CALAIS _ Students enrolled in Washington County Community College’s Medical Assisting Program recently had an opportunity to learn from the best of the best at Calais Regional Hospital.
More than a dozen Medical Assisting students enrolled in the Medical Management phase of the program recently toured the hospital and talked with staff. “The course deals with the administrative side of medical assisting and includes medical records, scheduling patients and banking and financial management practices,” WCCC Medical Assisting Instructor Cindy Moholland said.
The CRH “living lab” experience was beneficial to the students, Moholland added, because it gave students an opportunity to consider if they wanted to specialize in the administrative or clinical side of Medical Assisting.
“The last semester of the Medical Assisting program our students participate in a medical cooperative internship and apply the clinical and administrative components of medical assisting in that experience. However, visiting the medical records department at CRH exposes them to the administrative side in a large-scale medical records department. Although CRH is a small hospital, it is much larger than what you see in doctor’s offices and clinics,” she said.
In contrast with the administrative side of the program, students interested in the clinical side of Medical Assisting, Moholland said, learn such tasks as taking vital signs, drawing blood, giving injections and updating patient medication lists.
The two-year associate degree program is nationally accredited by the Commission Accreditation of Allied Health Education Programs which means that students who graduate from WCCC are eligible to apply nationally for jobs.

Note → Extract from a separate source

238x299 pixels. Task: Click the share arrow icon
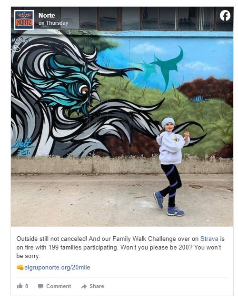(x=84, y=286)
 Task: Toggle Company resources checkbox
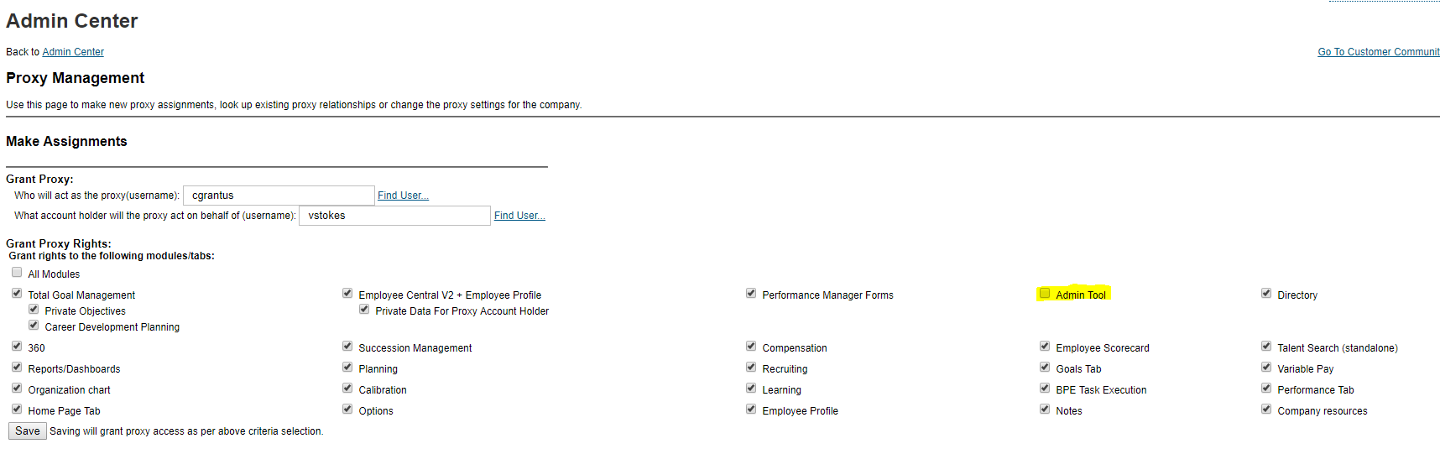tap(1266, 410)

And Moholland confirmed that there are jobs available for graduates. “Locally, statewide and nationally the majority of our graduates last year are working in the field. Nationally, it is one of the fastest growing allied health career programs in the country. So there are definitely jobs out there,” she said.
The WCCC program is all inclusive.
“Our students not only get the broad range of skills to be a medical assistant, they also get areas where they can specialize. So it is not like they go in and there is only one path for their careers. There are multiple career job opportunities when they graduate from our program,” she added.
Moholland said the CRH tour was beneficial to the students because the hospital staff talked about their jobs. “Ann Ingersoll, CRH Health Information director, talked about the hospital’s transition from paper medical records to electronic records which everyone is going to need to comply with by 2015,” she said.
Moholland also said that Ingersoll not only talked about the nuts and bolts of the operation, she also explained the day-to-day workflow of the medical records department. Students not only learned about transitioning from paper medical records to electronic health records, but also about record retention, numeric filing systems and medical coding.
However, Moholland noted, WCCC students already are ahead of the game because both paper and electronic record management are taught at the college.